Tuesday, March 17, 2009

Homily – March 17, 2009 – St. Patrick

St. Patrick was born in Roman Britain around the year 385. As a young man he was captured by Irish pirates and sold as a slave in Ireland where he had to tend sheep. Having escaped from slavery, he chose to enter the priesthood, even though he was not well educated, and never became such; but he tirelessly preached the Gospel to the people of Ireland where he converted many to the faith and established the Church firmly there. He died at Down in 461.

Even if much of what we associate with St. Patrick is legend – the driving of snakes out of Ireland, explaining the Most Blessed Trinity using the shamrock, single-handedly converting all of Ireland – the fact remains that Patrick of Ireland considered himself but a lowly instrument in the hands of God – and anything that was accomplished by him was all God's doing rather than his own. God truly exalts the lowly: Patrick is one of the most beloved and popular saints of the Church – and on this day – his day – everyone in the world claims to be Irish – to get in on the blessings that still emanate from him!

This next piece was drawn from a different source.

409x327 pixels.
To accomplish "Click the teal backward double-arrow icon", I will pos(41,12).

It sounds a bit ironic but on this day of "green beer" and merry-making the first reading tells us to "be serious and sober-minded, so that you will be able to pray; and, above all let your love for one another be intense because love covers a multitude of sins, be hospitable to one another without complaining, as each one has received a gift, use it to serve one another as good stewards of God's varied grace." This sounds like good old Irish good-heartedness – which no doubt has St. Patrick to thank for its existence!

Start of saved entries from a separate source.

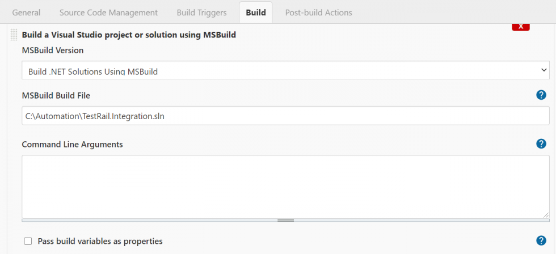Open help for Pass build variables option
The height and width of the screenshot is (254, 556).
(541, 240)
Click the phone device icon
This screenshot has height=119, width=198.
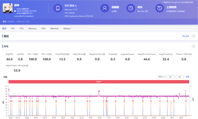pyautogui.click(x=58, y=8)
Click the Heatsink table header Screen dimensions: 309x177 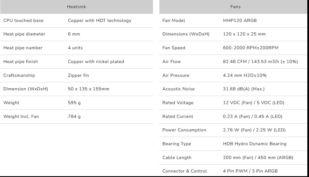coord(76,7)
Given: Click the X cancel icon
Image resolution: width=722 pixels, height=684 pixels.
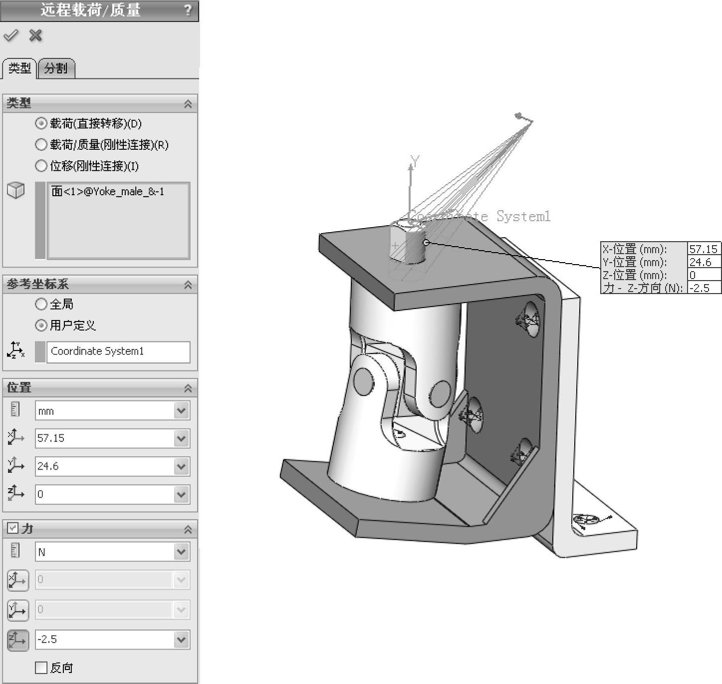Looking at the screenshot, I should point(35,35).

The faith of Patrick is much like that of Peter in the gospel passage today. Peter said to the Lord: I have tried to catch fish – but am not doing well right now. But I will do as you say and lower the nets again. Patrick knew that he was a weak and sinful man – but he kept lowering the nets of his ministry, at Jesus' and the Spirit's bidding, to the people of Ireland – and God kept filling them up with new and enthusiastic Catholics! May we have the "faith of the Irish today;" a faith based on personal, first-hand experience of "going fishing with Jesus" – our Lord, our Brother and our Friend!

I would like to conclude by reading from the Confession of Saint Patrick (as found in today's Office of Readings in the Liturgy of the Hours):

How did I get this wisdom that was not mine before? I did not know the number of my days, or have knowledge of God. How did so great and salutary a gift come to me, the gift of knowing and loving God, though at the cost of homeland and family? I came to the Irish peoples to preach the Gospel and endure the taunts of unbelievers, putting up with reproaches about my earthly pilgrimage, suffering many persecutions, even bondage, and losing my birthright of freedom, for the benefit of others.

If I am worthy, I am ready also to give up my life, without hesitation and most willingly, for his name. I want to spend myself in that country, even in death, if the Lord should grant me this favor. I am deeply in his debt, for he gave me the great grace that through me many people should be reborn in God, and then made perfect by confirmation and everywhere among them clergy ordained for a people so recently coming to believe, one people gathered by the Lord from the ends of the earth… It is among them that I want to wait for the promise made by him, who assuredly never tells a lie. He makes this promise in the Gospel: They shall come from the east and west, and sit down with Abraham, Isaac and Jacob. This is our faith: believers are to come from the whole world!